EXTRACTED DATA:
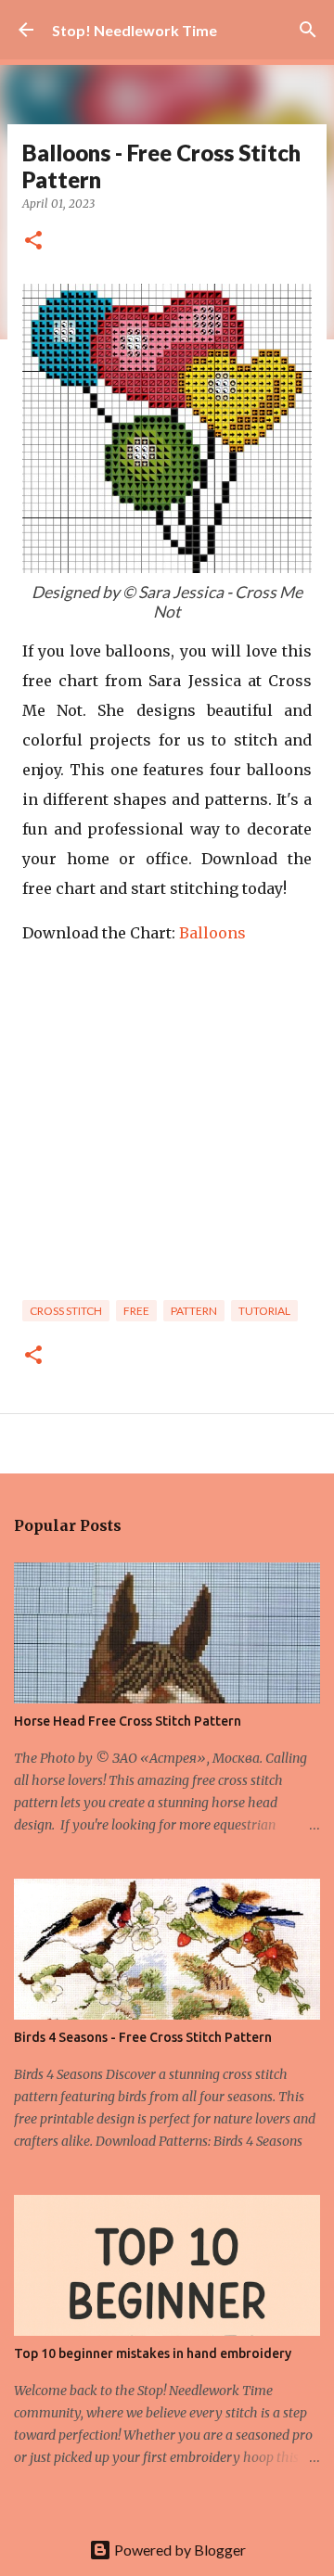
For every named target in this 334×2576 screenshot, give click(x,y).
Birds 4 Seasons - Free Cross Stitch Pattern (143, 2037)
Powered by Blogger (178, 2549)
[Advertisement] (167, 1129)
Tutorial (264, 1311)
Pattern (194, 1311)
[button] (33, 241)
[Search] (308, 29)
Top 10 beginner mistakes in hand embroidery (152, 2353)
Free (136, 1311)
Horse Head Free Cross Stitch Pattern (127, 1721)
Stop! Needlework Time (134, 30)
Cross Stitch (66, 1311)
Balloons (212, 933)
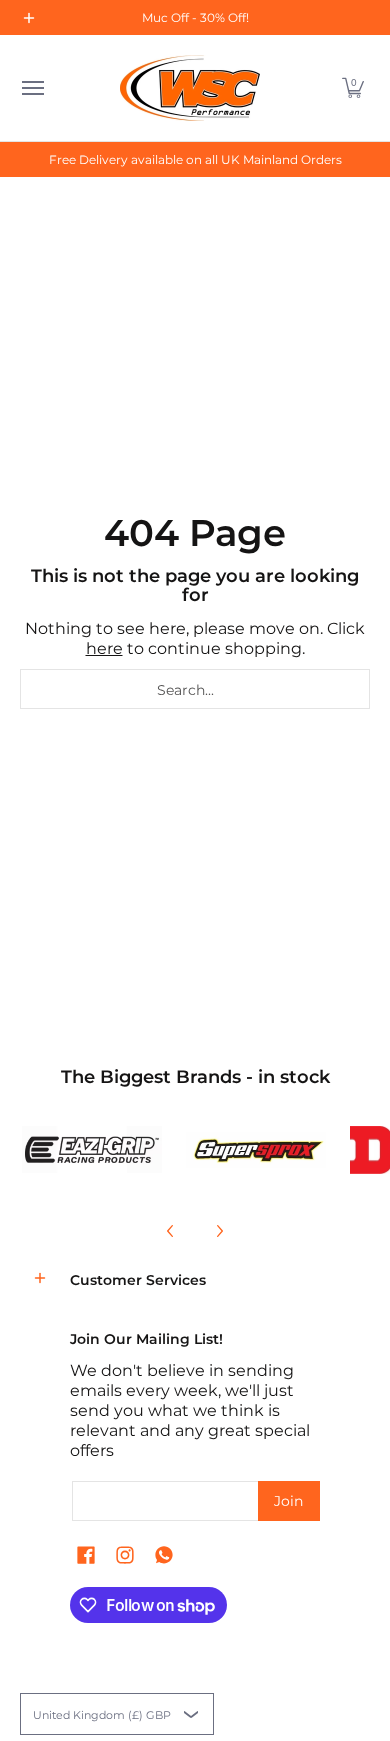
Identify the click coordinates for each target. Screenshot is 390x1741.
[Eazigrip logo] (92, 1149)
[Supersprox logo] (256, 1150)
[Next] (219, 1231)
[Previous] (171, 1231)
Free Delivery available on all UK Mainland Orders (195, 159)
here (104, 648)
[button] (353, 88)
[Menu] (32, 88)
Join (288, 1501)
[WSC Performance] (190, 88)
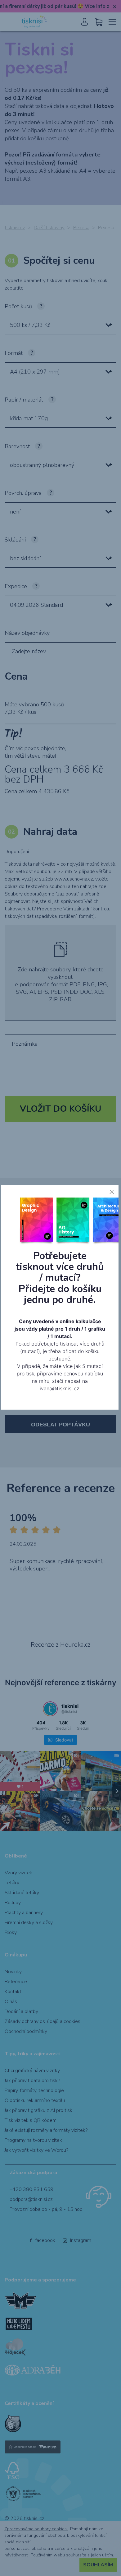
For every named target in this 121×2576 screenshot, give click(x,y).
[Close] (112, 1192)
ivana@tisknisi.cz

PROBLEM TO WORK ON:
Each line from the line containing "[Supersprox logo] (256, 1150)" through the last line above must be written out exactly, and every picture must be omitted.

RESPONSE AREA:
[Supersprox logo] (256, 1150)
[Next] (219, 1231)
[Previous] (171, 1231)
Free Delivery available on all UK Mainland Orders (195, 159)
here (104, 648)
[button] (353, 88)
[Menu] (32, 88)
Join (288, 1501)
[WSC Performance] (190, 88)
For every named target in this 121×2576 screenshot, give click(x,y).
[Close] (112, 1192)
ivana@tisknisi.cz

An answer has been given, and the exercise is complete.